Implementing own `size()` function for a `struct` and its performance

question
array

#1

I am trying to have a struct for one of my types, that (among others for the nonMWE) keeps an array as a value. I would like to have a size function that works on the encapsulated array. The MWE is as follows

import Base: size
struct MyType
    value::Array{Float64,N} where N
    name::String
end
getValue(a::MyType) = a.value
size(a::MyType,k...) = size(getValue(a),k...)

function f(a::MyType,b::MyType)::MyType
  if size(a)==size(b)
    c = MyType( a.value .+ b.value, string(a.name,"-",b.name) )
  end
  return c
end

a = MyType(ones(3,3), "A")
b = MyType(zeros(3,3), "B")

f(a,b)
@code_warntype f(a,b)

**Stated task:**
Reproduce the entire forum post on writing a size function for a struct, word for word. Work only from the forum post, not the data.

**Recorded data:**
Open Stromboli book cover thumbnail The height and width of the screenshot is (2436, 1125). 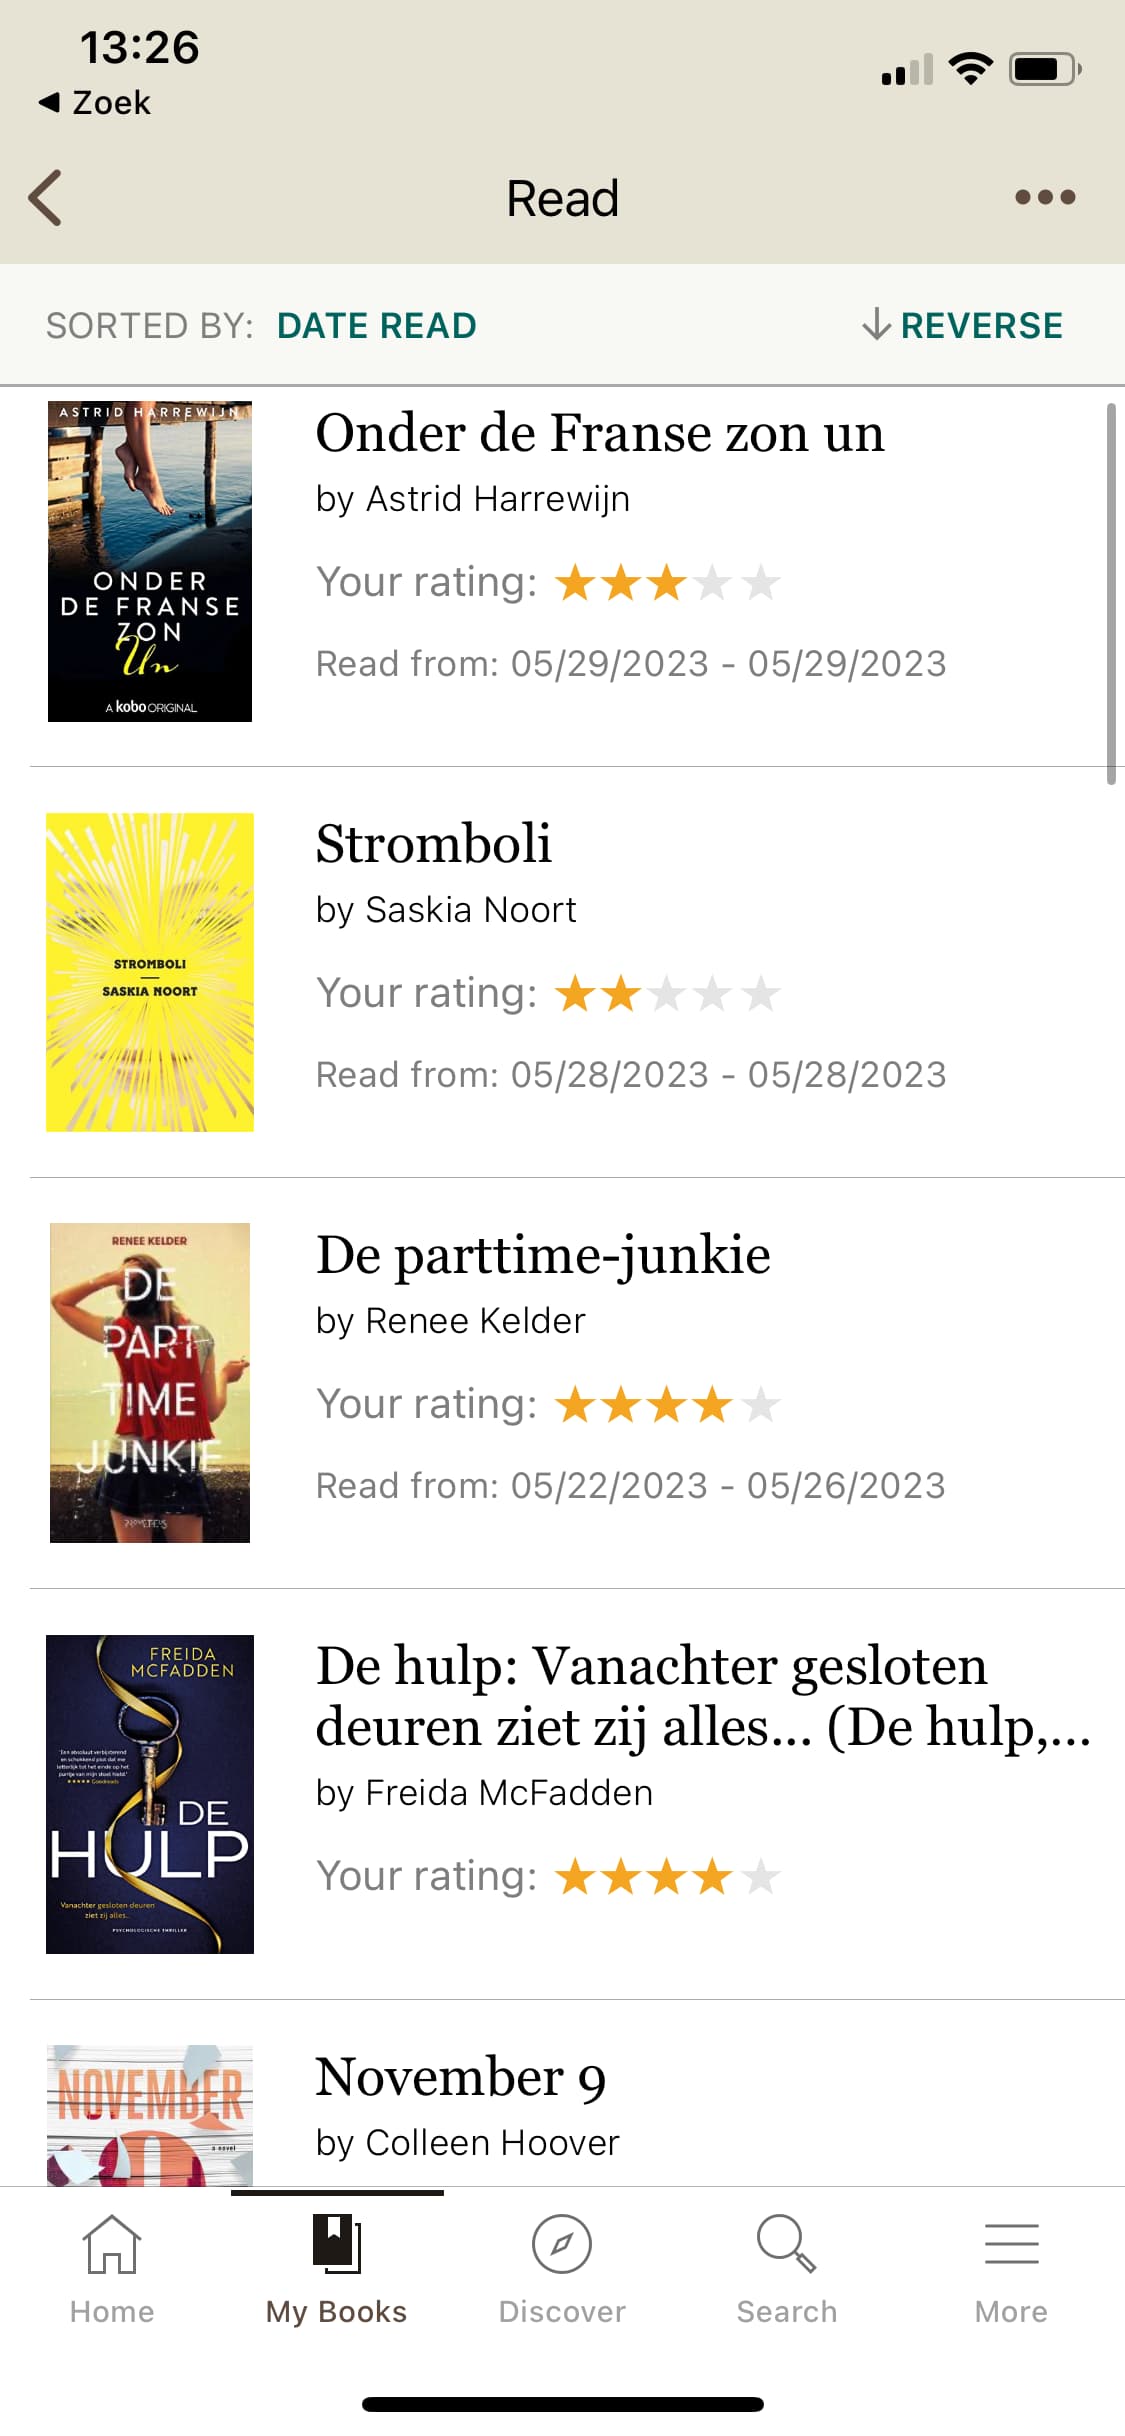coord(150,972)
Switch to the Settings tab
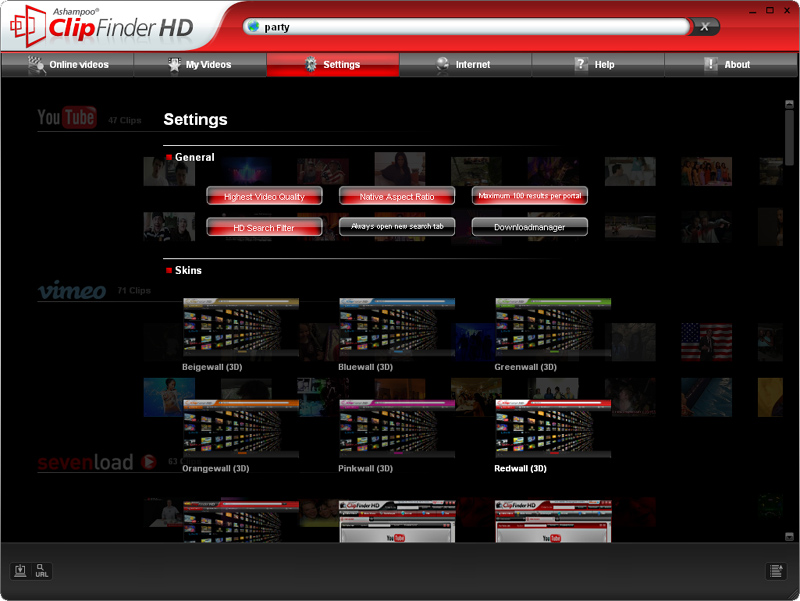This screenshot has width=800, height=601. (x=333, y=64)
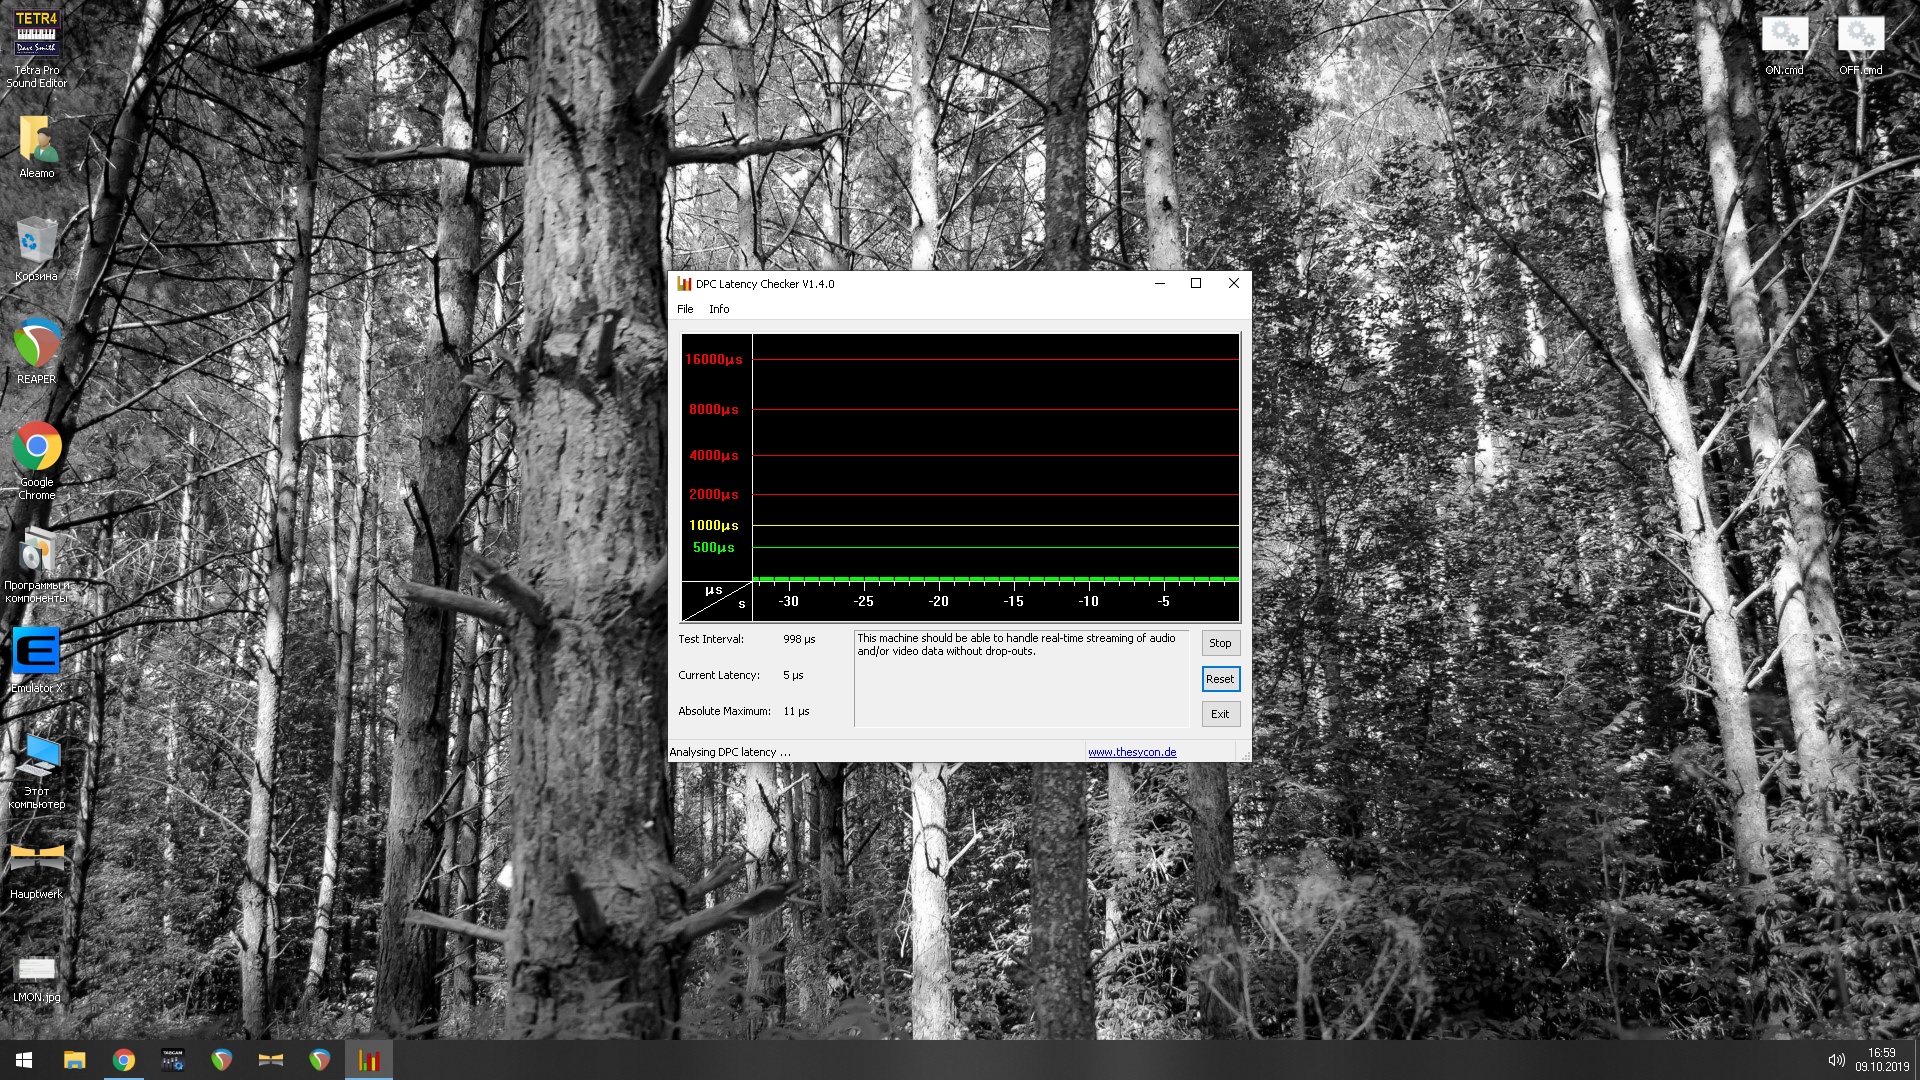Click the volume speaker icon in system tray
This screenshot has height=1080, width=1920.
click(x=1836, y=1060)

**The answer:**
Implementing own `size()` function for a `struct` and its performance

question
array

#1

I am trying to have a struct for one of my types, that (among others for the nonMWE) keeps an array as a value. I would like to have a size function that works on the encapsulated array. The MWE is as follows

import Base: size
struct MyType
    value::Array{Float64,N} where N
    name::String
end
getValue(a::MyType) = a.value
size(a::MyType,k...) = size(getValue(a),k...)

function f(a::MyType,b::MyType)::MyType
  if size(a)==size(b)
    c = MyType( a.value .+ b.value, string(a.name,"-",b.name) )
  end
  return c
end

a = MyType(ones(3,3), "A")
b = MyType(zeros(3,3), "B")

f(a,b)
@code_warntype f(a,b)